= Peintres de la Réalité =

The Peintres de la Réalité [pɛ͂tʀ də la ʀealite] (French for "Painters of Reality") were founded after the Second World War by Henri Cadiou to connect artists who were specialized on still life and genre motifs. It later evolved to the Mouvement trompe l'oeil / Réalité. The painting of the group is no reappearance of antiquity or of the 17th century, but the logical consequence of the place in the 20th century development of a realism that has taken over the sequence of surrealism to the modern trompe-l'œil to lead.

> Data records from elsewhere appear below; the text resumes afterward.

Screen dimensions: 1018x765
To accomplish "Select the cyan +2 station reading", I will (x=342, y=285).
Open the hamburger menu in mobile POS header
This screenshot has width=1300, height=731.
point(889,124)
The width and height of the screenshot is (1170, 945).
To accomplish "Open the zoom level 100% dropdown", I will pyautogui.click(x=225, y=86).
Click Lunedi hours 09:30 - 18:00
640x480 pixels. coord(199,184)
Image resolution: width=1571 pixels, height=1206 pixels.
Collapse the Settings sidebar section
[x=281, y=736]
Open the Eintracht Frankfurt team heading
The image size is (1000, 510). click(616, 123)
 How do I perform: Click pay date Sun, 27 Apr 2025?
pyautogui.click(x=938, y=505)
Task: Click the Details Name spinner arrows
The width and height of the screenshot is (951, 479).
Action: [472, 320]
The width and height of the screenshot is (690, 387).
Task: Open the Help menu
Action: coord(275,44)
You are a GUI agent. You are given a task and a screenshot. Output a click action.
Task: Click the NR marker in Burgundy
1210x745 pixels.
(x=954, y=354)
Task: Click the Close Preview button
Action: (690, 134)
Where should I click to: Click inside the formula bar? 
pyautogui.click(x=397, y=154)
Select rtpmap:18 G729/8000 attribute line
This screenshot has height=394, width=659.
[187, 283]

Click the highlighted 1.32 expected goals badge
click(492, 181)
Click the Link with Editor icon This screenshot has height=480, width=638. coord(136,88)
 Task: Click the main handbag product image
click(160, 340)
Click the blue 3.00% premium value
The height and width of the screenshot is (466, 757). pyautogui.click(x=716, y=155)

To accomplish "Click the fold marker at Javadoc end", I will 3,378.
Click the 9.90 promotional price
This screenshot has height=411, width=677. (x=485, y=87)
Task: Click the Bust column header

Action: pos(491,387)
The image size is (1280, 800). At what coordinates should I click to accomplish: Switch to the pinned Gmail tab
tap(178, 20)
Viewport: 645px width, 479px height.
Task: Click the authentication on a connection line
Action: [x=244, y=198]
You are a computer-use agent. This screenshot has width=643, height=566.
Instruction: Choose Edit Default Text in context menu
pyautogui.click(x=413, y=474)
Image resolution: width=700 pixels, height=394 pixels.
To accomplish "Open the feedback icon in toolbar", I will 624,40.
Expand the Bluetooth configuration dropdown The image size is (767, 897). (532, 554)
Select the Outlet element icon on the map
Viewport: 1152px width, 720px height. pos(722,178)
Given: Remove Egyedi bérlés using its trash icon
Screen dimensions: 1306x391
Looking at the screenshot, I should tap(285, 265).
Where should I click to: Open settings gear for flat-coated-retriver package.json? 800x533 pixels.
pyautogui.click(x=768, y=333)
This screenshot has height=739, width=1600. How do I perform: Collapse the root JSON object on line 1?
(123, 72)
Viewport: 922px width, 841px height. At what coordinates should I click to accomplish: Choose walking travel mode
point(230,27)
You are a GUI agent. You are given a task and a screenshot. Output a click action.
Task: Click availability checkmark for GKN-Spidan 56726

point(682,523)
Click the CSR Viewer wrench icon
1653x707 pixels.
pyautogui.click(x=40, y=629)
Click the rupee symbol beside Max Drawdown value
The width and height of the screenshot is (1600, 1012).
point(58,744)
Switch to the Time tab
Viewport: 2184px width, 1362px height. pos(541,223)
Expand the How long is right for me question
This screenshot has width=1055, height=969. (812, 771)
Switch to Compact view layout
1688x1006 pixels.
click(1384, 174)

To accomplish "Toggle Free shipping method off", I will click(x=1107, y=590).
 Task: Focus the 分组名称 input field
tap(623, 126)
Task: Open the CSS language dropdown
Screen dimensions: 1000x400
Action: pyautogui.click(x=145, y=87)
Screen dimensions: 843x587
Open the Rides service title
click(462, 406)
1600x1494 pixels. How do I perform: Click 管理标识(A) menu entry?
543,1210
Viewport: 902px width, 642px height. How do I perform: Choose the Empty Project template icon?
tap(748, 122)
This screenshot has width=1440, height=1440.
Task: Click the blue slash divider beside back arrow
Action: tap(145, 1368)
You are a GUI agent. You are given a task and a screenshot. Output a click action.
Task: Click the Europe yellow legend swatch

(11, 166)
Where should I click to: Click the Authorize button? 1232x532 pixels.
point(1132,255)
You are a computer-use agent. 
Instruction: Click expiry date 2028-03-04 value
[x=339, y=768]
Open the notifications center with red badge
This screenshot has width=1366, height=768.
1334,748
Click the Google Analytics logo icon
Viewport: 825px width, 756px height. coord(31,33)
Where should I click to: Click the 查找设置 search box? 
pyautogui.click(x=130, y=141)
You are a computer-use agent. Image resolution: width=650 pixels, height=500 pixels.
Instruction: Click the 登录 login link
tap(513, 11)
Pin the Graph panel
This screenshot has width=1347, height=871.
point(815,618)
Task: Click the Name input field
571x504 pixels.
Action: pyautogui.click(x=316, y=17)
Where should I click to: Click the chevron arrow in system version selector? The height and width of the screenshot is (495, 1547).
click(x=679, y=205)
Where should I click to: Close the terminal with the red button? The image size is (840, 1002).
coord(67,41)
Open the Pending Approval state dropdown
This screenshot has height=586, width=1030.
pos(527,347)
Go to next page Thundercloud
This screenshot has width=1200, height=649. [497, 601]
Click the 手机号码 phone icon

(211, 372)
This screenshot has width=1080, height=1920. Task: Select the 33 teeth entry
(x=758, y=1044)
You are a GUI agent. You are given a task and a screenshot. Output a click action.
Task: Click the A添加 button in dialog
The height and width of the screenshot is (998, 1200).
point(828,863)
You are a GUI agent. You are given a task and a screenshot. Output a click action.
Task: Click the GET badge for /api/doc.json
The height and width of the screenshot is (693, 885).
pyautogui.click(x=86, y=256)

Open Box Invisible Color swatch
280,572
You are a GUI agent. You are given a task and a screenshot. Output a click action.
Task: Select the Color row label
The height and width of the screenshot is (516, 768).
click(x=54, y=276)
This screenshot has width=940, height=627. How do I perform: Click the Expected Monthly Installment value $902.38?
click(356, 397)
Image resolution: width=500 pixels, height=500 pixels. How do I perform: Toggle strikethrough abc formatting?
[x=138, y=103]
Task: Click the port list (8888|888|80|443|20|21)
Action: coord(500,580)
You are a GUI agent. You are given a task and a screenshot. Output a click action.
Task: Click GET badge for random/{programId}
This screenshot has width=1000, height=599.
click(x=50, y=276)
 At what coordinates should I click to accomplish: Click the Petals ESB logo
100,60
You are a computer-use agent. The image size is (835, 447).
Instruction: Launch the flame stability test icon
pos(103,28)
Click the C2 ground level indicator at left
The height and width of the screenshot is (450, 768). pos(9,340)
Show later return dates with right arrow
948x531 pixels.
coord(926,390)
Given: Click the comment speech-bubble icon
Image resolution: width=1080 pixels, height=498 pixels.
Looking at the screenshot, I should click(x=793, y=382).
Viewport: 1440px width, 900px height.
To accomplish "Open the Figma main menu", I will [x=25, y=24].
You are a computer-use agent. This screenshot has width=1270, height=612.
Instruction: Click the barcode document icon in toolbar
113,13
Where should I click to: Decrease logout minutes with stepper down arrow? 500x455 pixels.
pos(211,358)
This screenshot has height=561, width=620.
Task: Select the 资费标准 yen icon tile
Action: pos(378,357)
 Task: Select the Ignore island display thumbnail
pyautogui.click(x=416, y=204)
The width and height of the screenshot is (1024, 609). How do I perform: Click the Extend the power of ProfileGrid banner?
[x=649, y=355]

1973, the group exhibited at the Cultural Center of New York and the Corcoran Gallery in Washington. In 1989, after the death of Henri Cadiou, Pierre Gilou continued his father's work within the group. In 1993, the group had a sensational success as part of the Grand Palais in Paris, the exhibition "le triomphe du trompe-l'oeil" had more than 65,000 visitors in two weeks.

== Members ==
The following were the first members in the international exhibition of the Peintres de la Réalité in 1955, in the gallery Marforen, Paris:
- Jacques Abeille (France)
- Jos Albert (Belgium)
- Mariano Andréu (Spain)
- Pietro Annigoni (Italy)
- François Baboulet (France)
- Martin Battersby (Great Britain)
- Henri Cadiou (France)
- Franco A. Ghisotti (Italy)
- Fernand Guery-Colas (France)
- Liselotte Heckmann (Deutschland)
- Robert Jeannisson (France)
- Cornelius Postma (The Netherlands)
- Werner Schramm (Deutschland)
- Gregorio Sciltian (Italy)
- Claude Yvel (France)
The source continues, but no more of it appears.